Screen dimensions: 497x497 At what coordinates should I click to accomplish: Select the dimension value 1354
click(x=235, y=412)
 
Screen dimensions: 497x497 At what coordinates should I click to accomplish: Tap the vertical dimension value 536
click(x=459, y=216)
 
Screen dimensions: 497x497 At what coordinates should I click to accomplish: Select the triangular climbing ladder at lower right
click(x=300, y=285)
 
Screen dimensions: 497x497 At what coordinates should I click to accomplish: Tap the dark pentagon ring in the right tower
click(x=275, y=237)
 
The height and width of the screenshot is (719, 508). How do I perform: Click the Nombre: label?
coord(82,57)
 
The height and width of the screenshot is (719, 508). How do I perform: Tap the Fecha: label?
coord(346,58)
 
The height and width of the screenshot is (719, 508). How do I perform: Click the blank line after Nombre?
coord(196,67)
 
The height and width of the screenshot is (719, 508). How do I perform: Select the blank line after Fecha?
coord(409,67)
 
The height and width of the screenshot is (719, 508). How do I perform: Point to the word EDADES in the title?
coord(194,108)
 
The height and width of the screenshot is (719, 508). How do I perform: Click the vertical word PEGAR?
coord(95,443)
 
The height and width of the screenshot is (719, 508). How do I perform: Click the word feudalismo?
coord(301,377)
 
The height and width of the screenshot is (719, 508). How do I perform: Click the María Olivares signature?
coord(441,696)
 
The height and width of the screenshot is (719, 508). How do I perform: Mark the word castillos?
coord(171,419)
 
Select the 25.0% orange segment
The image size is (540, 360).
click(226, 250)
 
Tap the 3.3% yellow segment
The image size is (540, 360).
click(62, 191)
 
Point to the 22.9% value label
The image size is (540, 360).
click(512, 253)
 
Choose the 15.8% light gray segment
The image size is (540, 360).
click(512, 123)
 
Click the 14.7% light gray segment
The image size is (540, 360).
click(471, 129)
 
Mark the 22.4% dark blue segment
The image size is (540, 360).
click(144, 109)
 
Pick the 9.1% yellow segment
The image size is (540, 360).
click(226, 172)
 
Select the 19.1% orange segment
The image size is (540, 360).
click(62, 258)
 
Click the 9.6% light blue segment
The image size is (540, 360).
::::::
• [WRITTEN TASK]: Edit the data above so that "segment" becomes "slice" everywhere it appears, leaving every other line and character untouched.

• [SOLVED PROBLEM]:
Screen dimensions: 497x497 At what coordinates should I click to accomplish: Select the dimension value 1354
click(x=235, y=412)
 
Screen dimensions: 497x497 At what coordinates should I click to accomplish: Tap the vertical dimension value 536
click(x=459, y=216)
 
Screen dimensions: 497x497 At what coordinates should I click to accomplish: Select the triangular climbing ladder at lower right
click(x=300, y=285)
 
Screen dimensions: 497x497 At what coordinates should I click to accomplish: Tap the dark pentagon ring in the right tower
click(x=275, y=237)
 
The height and width of the screenshot is (719, 508). How do I perform: Click the Nombre: label?
coord(82,57)
 
The height and width of the screenshot is (719, 508). How do I perform: Tap the Fecha: label?
coord(346,58)
 
The height and width of the screenshot is (719, 508). How do I perform: Click the blank line after Nombre?
coord(196,67)
 
The height and width of the screenshot is (719, 508). How do I perform: Select the blank line after Fecha?
coord(409,67)
 
The height and width of the screenshot is (719, 508). How do I perform: Point to the word EDADES in the title?
coord(194,108)
 
The height and width of the screenshot is (719, 508). How do I perform: Click the vertical word PEGAR?
coord(95,443)
 
The height and width of the screenshot is (719, 508). How do I perform: Click the word feudalismo?
coord(301,377)
 
The height and width of the screenshot is (719, 508). How do I perform: Click the María Olivares signature?
coord(441,696)
 
The height and width of the screenshot is (719, 508). How do I perform: Mark the word castillos?
coord(171,419)
 
Select the 25.0% orange slice
The image size is (540, 360).
click(226, 250)
 
Tap the 3.3% yellow slice
The image size is (540, 360).
click(62, 191)
 
Point to the 22.9% value label
The image size is (540, 360).
click(512, 253)
 
Choose the 15.8% light gray slice
The image size is (540, 360).
click(512, 123)
 
Click the 14.7% light gray slice
The image size is (540, 360).
click(471, 129)
 
Mark the 22.4% dark blue slice
The image size is (540, 360).
click(144, 109)
 
Pick the 9.1% yellow slice
The image size is (540, 360).
click(226, 172)
 
Select the 19.1% orange slice
The image size is (540, 360).
click(62, 258)
 
Click the 9.6% light blue slice
The image size is (540, 360).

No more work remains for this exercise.